# Schwinn cycle lock removal



## Vintagebikenut (Feb 5, 2012)

Can anyone explain to me how to remove the locking mechanism out of my locking forks? The key turns but the locking pin does not move in and out to lock it and unlock it so I wanted to get into it to see the problem I see the cap on the bottom of the fork Head stay that houses the lock but not sure if this is how you access the lock. I wanted to see if it was something I could fix before I resort to my last option the FENDER DOCTOR.


----------



## Ozark Flyer (Feb 8, 2012)

Yea, you're on the right track.  Pop the plug out of the bottom with a screw driver.

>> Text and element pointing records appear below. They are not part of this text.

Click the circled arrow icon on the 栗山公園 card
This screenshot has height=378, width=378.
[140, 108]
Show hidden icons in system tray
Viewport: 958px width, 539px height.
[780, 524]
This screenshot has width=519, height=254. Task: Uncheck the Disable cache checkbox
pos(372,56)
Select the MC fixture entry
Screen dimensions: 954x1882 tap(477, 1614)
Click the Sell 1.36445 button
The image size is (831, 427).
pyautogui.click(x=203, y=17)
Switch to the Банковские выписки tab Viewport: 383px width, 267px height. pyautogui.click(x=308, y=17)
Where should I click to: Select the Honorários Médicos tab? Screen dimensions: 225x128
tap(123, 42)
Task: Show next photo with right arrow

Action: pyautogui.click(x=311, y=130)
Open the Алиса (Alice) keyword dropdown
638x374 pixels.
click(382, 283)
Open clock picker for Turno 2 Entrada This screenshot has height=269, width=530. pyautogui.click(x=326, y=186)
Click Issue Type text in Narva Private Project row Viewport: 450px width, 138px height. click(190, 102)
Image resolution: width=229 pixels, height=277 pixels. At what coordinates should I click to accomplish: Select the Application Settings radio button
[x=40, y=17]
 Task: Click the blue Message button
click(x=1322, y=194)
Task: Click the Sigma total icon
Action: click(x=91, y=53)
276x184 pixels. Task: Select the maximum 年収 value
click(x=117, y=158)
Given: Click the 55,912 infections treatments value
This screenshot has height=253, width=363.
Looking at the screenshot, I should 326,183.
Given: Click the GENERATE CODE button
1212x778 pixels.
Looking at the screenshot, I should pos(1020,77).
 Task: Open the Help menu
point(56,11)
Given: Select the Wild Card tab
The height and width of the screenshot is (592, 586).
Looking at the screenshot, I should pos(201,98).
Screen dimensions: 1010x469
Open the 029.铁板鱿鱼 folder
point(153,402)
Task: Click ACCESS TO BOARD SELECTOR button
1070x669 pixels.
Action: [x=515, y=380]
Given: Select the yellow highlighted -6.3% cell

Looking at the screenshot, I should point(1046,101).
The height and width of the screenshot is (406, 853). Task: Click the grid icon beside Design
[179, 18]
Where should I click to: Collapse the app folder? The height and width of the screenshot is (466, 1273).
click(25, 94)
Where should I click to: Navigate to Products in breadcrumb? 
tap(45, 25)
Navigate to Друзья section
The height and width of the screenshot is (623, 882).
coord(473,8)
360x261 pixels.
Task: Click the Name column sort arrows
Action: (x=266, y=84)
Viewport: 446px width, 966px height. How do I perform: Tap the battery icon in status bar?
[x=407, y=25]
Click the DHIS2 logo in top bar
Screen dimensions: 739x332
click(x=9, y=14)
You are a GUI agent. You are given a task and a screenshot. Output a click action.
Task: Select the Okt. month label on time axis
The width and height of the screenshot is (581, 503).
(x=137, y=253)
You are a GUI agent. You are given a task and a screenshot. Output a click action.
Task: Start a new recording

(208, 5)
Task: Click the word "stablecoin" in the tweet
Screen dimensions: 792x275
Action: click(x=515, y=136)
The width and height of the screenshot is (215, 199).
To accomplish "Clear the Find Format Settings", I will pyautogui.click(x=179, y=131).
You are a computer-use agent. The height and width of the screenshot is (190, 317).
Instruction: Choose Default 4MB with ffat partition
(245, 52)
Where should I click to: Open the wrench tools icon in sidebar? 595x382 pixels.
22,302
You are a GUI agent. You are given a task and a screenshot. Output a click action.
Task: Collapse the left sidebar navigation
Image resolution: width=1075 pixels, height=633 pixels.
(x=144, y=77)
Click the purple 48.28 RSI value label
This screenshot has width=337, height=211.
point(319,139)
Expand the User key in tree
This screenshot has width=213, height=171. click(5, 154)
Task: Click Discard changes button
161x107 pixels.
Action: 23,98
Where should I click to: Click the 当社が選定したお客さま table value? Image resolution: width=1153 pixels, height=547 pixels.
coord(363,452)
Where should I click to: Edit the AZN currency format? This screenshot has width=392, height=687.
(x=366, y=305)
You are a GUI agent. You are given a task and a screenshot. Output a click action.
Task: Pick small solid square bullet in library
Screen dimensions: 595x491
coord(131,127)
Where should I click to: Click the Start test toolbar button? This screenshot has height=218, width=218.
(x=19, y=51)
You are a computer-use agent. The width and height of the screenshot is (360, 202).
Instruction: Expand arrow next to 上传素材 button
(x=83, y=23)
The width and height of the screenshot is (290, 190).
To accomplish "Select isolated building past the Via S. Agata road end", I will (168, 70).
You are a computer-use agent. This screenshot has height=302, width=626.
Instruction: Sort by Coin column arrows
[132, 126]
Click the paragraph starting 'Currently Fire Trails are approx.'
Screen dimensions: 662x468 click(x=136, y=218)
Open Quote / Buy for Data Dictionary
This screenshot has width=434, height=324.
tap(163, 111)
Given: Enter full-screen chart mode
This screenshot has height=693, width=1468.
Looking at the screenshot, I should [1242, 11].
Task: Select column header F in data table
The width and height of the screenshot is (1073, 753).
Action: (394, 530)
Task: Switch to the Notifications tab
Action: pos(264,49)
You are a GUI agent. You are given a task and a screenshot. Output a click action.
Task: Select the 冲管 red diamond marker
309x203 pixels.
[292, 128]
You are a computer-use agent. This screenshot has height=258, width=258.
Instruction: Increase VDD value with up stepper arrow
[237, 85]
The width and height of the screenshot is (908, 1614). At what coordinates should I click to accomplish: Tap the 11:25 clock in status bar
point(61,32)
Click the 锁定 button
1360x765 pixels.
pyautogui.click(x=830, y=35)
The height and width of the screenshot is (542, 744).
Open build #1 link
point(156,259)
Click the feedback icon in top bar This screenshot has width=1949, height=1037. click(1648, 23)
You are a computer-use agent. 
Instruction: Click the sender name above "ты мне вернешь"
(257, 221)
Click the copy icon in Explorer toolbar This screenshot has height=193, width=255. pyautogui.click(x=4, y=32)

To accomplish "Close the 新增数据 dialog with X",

Most likely you will be able to reattach the lever that actuates the dead bolt without removing the lock cylinder.  If you have to remove he cylinder, you'll see the spring loaded keeper on the back end of the cylinder that keeps it from pulling out with the key.  It's been a while since I worked on one, but if I remember correctly, the key has to be in a particular position (locked I think) to pull the cylinder out.  Hope I got this right.


----------



## Vintagebikenut (Feb 8, 2012)

*Cycle lock removal help*

Thanks for the info I will try tomorrow and post my results hopefully they are good so anyone else with the same problem can get some input from this post. Thanks again OZARK FLYER.


----------